Félix Tshisekedi s’était « sûrement » rendu compte que son appel solennel au gouvernement fait devant la nation n’avait pas été entendu. Probablement c’est la raison pour laquelle il va revenir à la charge le 29 avril 2022 lors de la 51e réunion du conseil des ministres.
« Pour garantir l’accès en eau potable et en électricité qui est un droit constitutionnel, et au regard des difficultés qu’éprouvent nos populations dans ce secteur, le président de la République a appelé à une bonne structuration de ce secteur afin de réduire sensiblement le retard de développement accumulé par notre pays durant plusieurs décennies et de répondre aux grandes attentes de notre peuple. Il est donc impérieux que le gouvernement réserve un caractère urgent aux projets d’électrification du pays », avait écrit le porte-parole du gouvernement dans son compte-rendu.
Interrogé, Ikala Engunda, spécialiste en institution et gouvernance, a recommandé qu’une structure soit créée au niveau de la Primature pour faire le suivi des recommandations du président de la République,
« Les recommandations du président au gouvernement souffrent d’un manque de suivi. C’est un vrai problème d’organisation. Peut-être qu’au niveau de la Primature il faudrait qu’on mette en place une structure chargée de faire le suivi des recommandations du président de la République. Ça pourra permettre d’évaluer le niveau d’exécution de ces recommandations », a-t-il recommandé.
Si le gouvernement a du mal à exécuter les recommandations du président de la République, l’on serait même tenté de s’interroger sur le respect de son propre programme sur base duquel l’assemblée nationale l’avait investi.
Dans ce programme gouvernemental (2021-2023), le 8e pilier prévoit, par exemple, la « finalisation, l’opérationnalisation de la maintenance de Inga I et II, et des autres centrales, la construction des centrales de taille moyenne et la promotion du recours aux énergies renouvelables sur toute l'étendue de la République sur fonds propres, ainsi que la construction par province d’au moins une centrale electrique de taille moyenne ou, à défaut, y promouvoir les énergies alternatives ».
Hormis ce programme, le gouvernement possède également le plan national stratégique de développement (PNSD) pour la période de 2019 à 2023. Dédicacé par le président de la République, ce plan stipule, en ce qui concerne les infrastructures électriques, que le « gouvernement entend assurer une plus grande accessibilité de toutes les couches sociales et communautés nationales de base à une énergie électrique fiable. Il devra augmenter la puissance disponible de plus de 600 MW afin de relever le taux de desserte électrique ».

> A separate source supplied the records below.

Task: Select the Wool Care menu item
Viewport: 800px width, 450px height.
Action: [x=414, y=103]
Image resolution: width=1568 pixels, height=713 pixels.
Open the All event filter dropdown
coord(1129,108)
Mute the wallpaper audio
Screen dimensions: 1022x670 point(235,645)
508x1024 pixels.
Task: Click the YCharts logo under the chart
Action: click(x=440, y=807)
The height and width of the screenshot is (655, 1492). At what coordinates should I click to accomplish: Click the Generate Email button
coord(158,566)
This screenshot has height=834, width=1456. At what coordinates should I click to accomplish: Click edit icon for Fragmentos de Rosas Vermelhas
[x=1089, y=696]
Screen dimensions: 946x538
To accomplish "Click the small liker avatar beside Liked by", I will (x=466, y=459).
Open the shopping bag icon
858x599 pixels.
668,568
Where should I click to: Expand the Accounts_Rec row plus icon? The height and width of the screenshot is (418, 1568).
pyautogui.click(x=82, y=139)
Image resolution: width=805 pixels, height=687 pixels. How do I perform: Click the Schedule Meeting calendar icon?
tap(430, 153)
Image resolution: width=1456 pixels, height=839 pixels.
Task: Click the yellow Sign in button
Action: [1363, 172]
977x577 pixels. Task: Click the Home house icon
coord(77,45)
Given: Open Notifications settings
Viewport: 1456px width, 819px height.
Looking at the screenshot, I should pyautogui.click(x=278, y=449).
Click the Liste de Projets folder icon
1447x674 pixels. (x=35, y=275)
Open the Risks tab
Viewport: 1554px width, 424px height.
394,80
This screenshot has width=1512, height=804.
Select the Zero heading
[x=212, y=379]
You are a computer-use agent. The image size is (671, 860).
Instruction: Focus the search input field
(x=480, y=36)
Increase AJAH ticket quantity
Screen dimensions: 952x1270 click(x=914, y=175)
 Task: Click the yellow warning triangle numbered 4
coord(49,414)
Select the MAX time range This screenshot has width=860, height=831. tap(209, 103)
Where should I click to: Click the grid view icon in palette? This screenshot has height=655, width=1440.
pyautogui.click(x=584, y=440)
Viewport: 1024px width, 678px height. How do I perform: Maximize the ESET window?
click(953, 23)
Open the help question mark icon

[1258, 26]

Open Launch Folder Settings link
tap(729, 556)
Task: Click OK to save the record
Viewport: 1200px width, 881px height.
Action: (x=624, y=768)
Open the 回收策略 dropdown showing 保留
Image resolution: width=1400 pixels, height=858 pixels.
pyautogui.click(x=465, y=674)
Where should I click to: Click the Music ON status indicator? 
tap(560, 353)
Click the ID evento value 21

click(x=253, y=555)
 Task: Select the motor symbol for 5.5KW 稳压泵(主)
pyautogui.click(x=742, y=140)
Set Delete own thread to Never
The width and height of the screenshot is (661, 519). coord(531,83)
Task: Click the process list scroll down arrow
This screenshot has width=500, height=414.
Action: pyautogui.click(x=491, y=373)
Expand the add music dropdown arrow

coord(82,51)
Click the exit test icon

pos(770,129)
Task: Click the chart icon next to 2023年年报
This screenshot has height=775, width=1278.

Malgré ces multiples recommandations du président de la République, l’existence du programme gouvernemental et autres documents stratégiques, la RDC ressemble à un pays qui n’a pas de ministère qui s’occupe de la question des énergies. Le résultat est que la ville de Kisangani est dans le noir depuis 2 ans, le courant est un luxe voire inexistant dans plusieurs quartiers de Kinshasa et dans pratiquement toutes les autres villes du pays.